Schadenfreude is a powerful emotion, which probably accounts for the fact that Art Collins’ Market Rap: The Odyssey of a Still-Struggling Commodity Trader (Traders Press, 2000) remains an enjoyable read. We follow him as he leaves his father’s car agency where he had in effect served an eight-year sentence as finance manager, through his stint as a failed rock star, to his arrival on the floor of the CBOT. We understand why, with a little help from his shrink, he abandons the pit for a home office. And we know from the very first page of the book that he isn’t a supertrader, that although he makes money overall “at the end of most years [his] bottom line performance isn’t too far afield of break-even.”

Collins is the author of several books, including When Supertraders Meet Kryptonite, which I wrote about back on July 27, 2009. He continues to share his market insights at Tiger Shark Trading and other trading sites.

Why should we care about this guy’s struggles? After all, might not Tolstoy’s opening line to Anna Karenina—“Happy families are all alike. Every unhappy family is unhappy in its own way.”—be equally true of traders? I suspect not. On the contrary, my hunch is that it is struggling traders who tend to be alike and successful traders who are each successful in his/her own way. But Collins has a knack for describing his struggles in sometimes memorable images, lending them an element of uniqueness.

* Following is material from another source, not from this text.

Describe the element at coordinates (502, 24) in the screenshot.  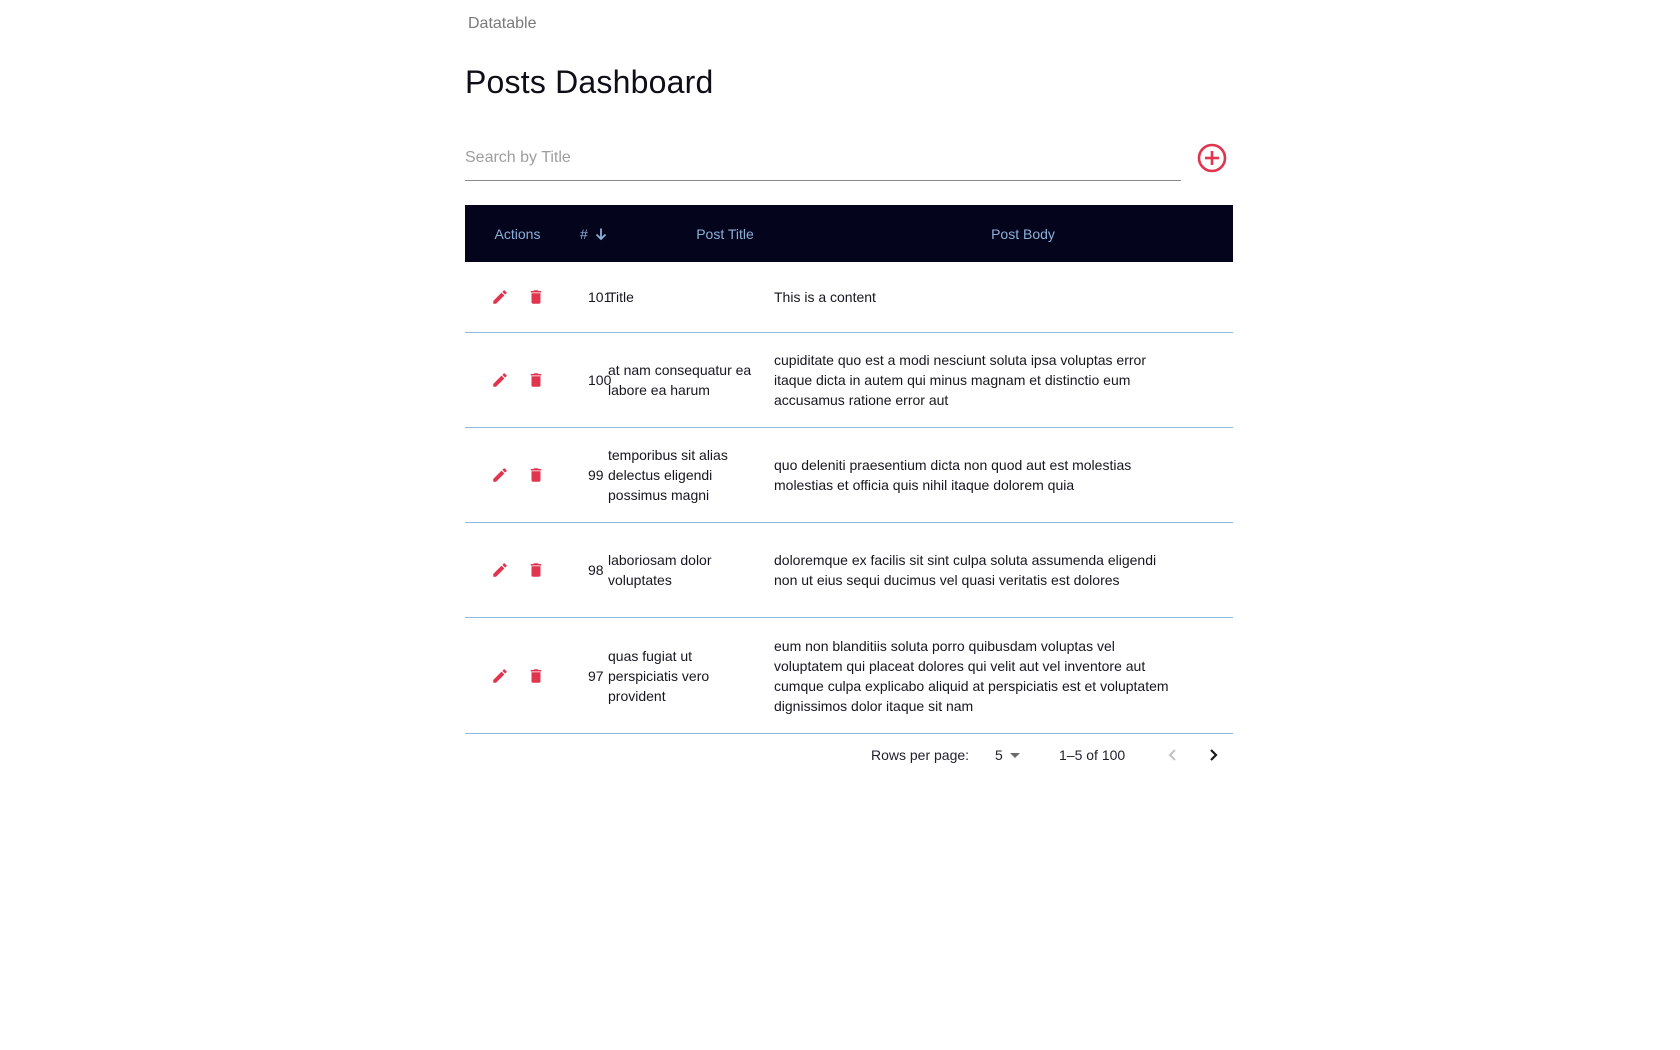
I see `app-label: Datatable` at that location.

Take, for instance, the matzo ball trade. “A matzo ball trade (the term loosely borrowed from a comment on Seinfeld), is a kind of chain reaction from hell. It’s one tiny discrepancy between a theoretical and actual execution that culminates, not just in a win turning into a loss, but a WINNN turning into a LOSSS! Like maybe the best trade of your month becoming the worst. . . . Matzos are usually near-afterthoughts; a small incorrect decision/mental lapse that could have just as easily gone one way as the other—a near-instantaneous event that punishes you for the better part of forever.” (p. 84)

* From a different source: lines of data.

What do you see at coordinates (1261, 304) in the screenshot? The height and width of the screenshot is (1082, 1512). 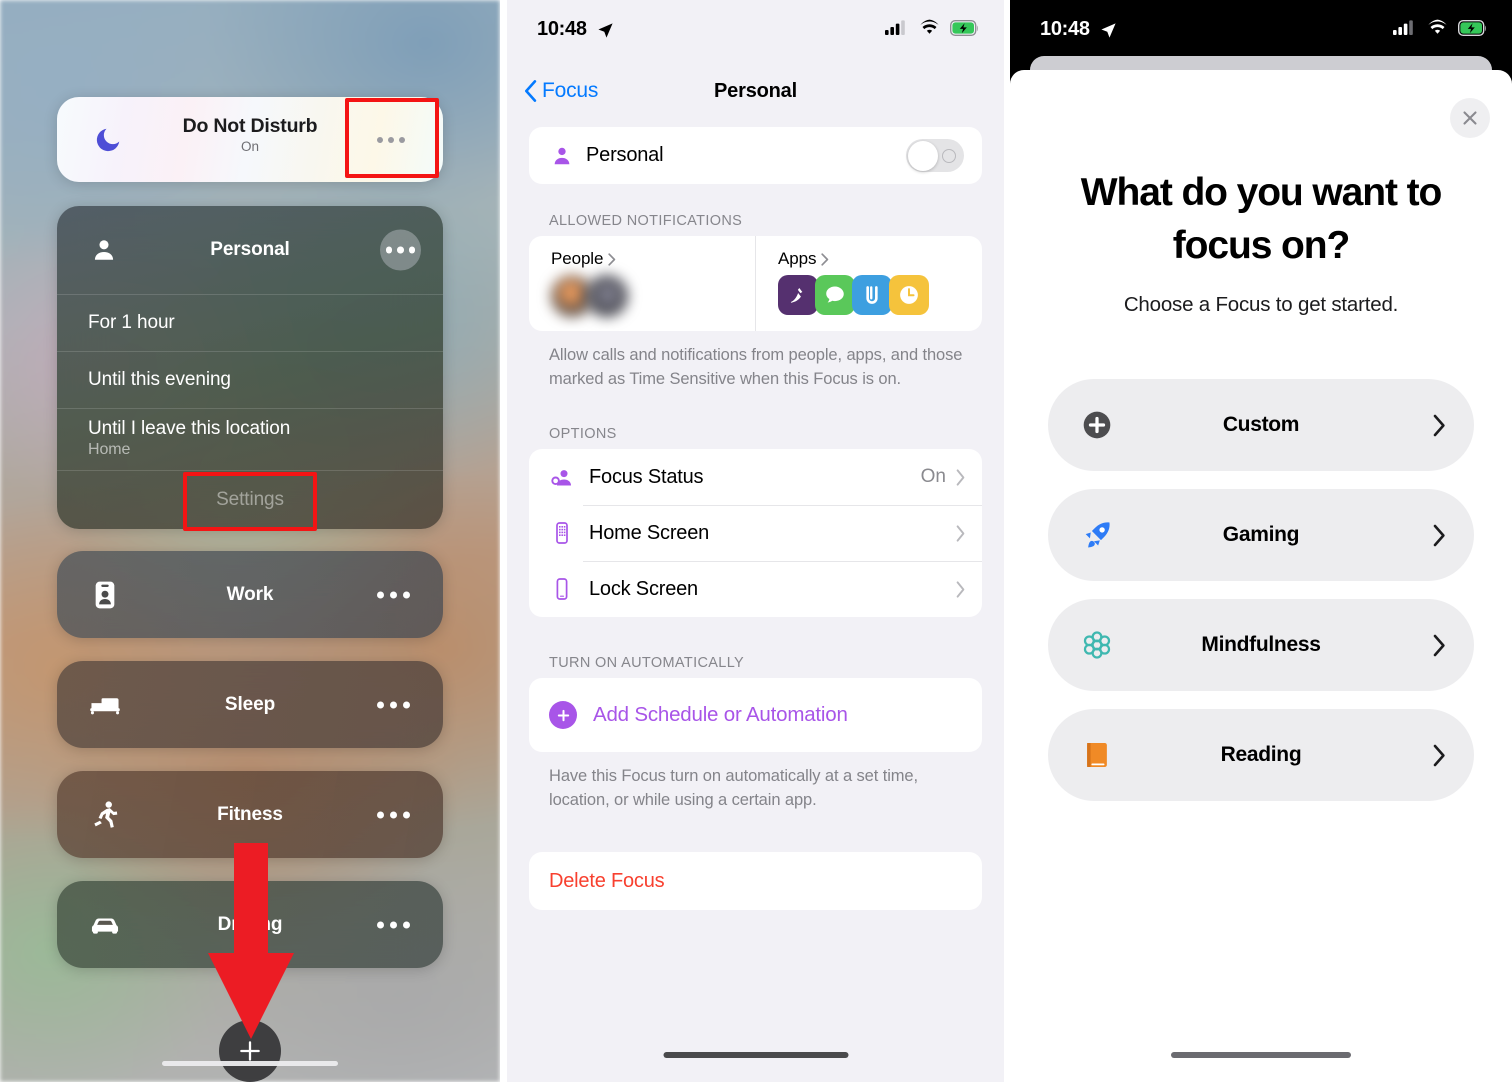 I see `sheet-subtitle: Choose a Focus to get started.` at bounding box center [1261, 304].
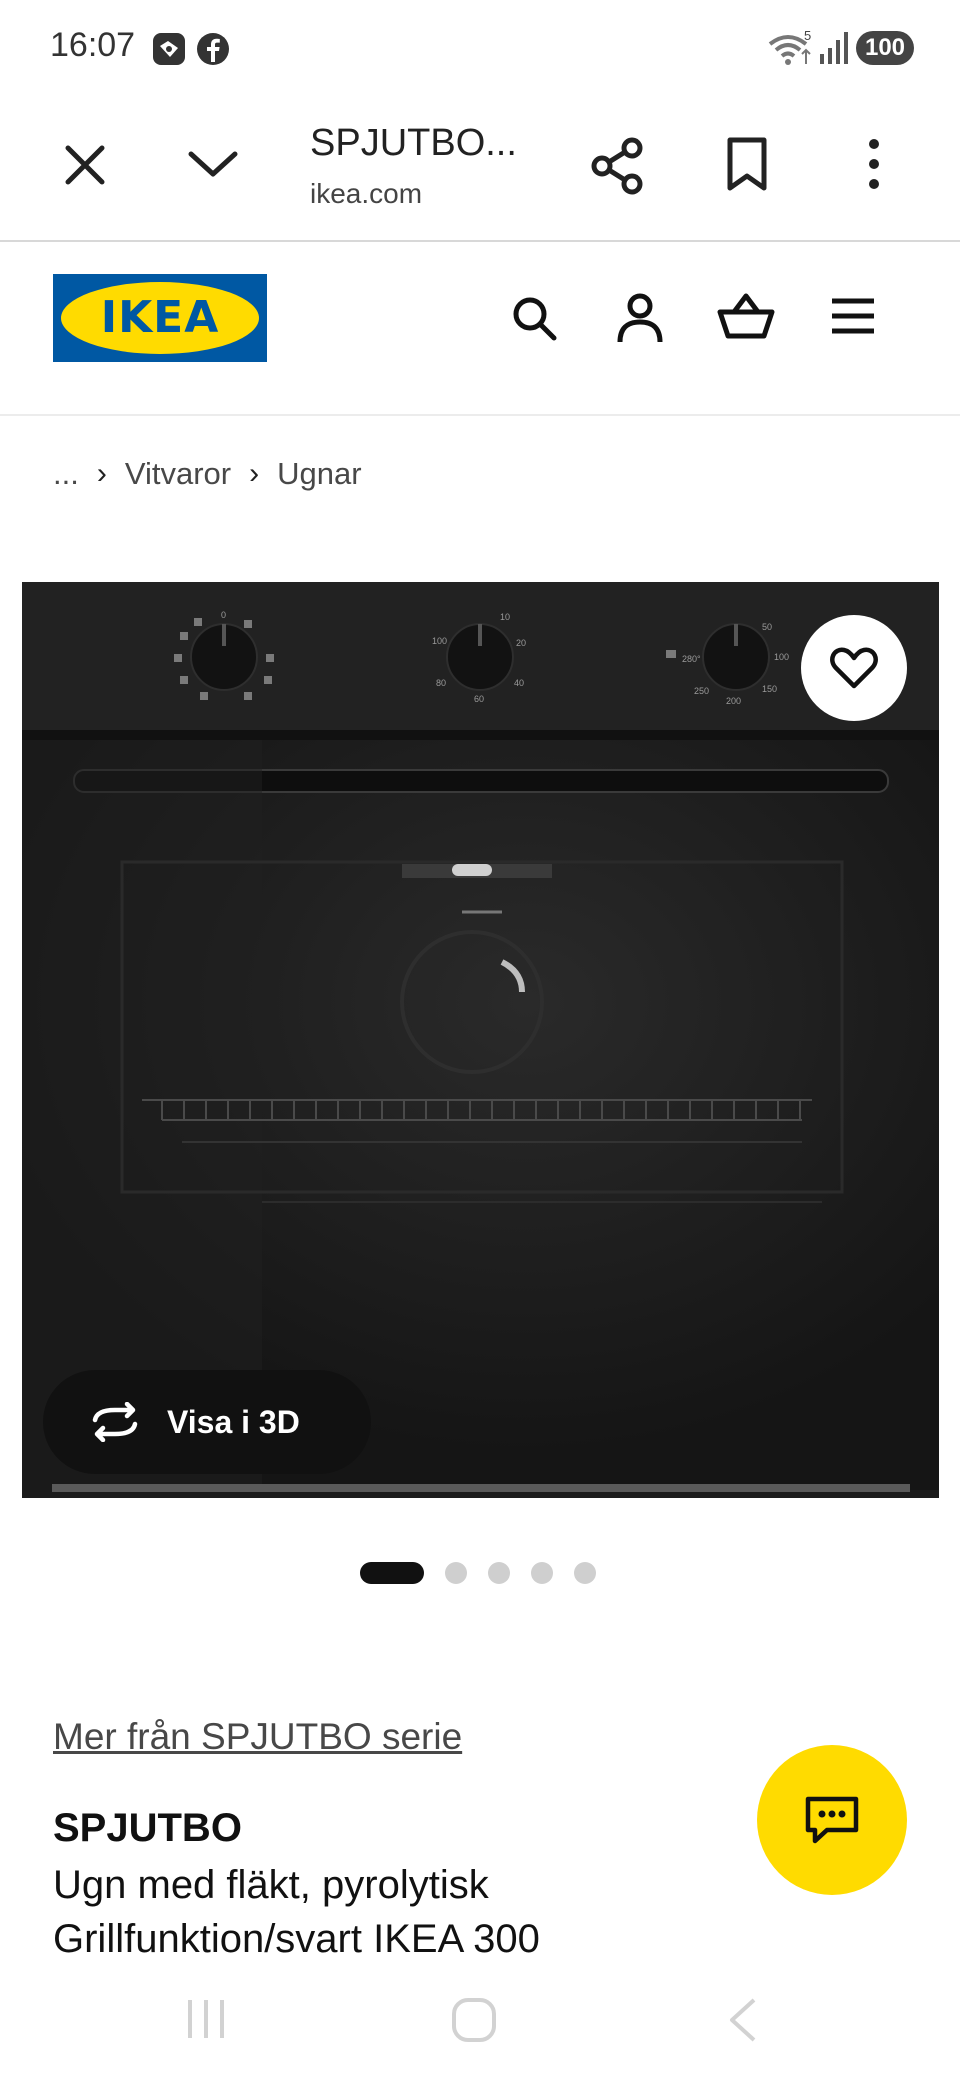  Describe the element at coordinates (519, 683) in the screenshot. I see `dial-2-label-40: 40` at that location.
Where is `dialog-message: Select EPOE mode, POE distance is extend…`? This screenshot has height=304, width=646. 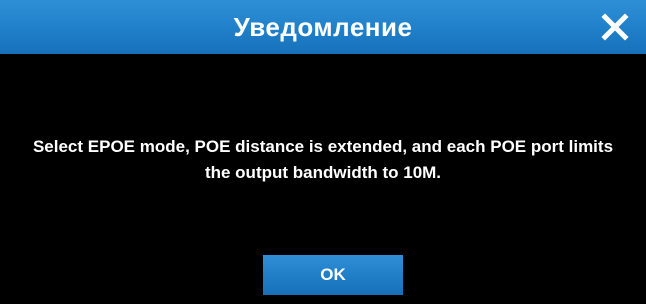
dialog-message: Select EPOE mode, POE distance is extend… is located at coordinates (323, 160).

Collins gives several examples of matzo ball trades, only some his own. Here’s one that occurred in the overnight yen market. An insomniac trader was poised to sell the yen. He asked for a bid/offer spread, didn’t like it, and hung up. “The next morning, the market was already off to the races toward the netherworld. In the ensuing two years, it lost over half its value; more than 50 full points, each one representing $1250. Needless to say, the trader never participated.”

Collins himself is a mechanical systems trader, and he shares some of his own creations. In style they are similar to one for the British pound: If c > average(c,10), then buy the next bar at open of tomorrow + average(range,4); exit long next bar at c-0.32. Or, an optimized n-day breakout with an exit at the n-day median. Or an S&P day fade: If the close is below the previous eight-day close, buy the next open plus 30% of the previous range on a stop. If it’s above the eight-day average, sell it at the open minus 45% of the range.

For sheer fun, he includes a chapter entitled “Fourteen Things Wrong with Trading Places.”

All in all, Market Rap is perfect summer reading for traders, all of whom struggle from time to time.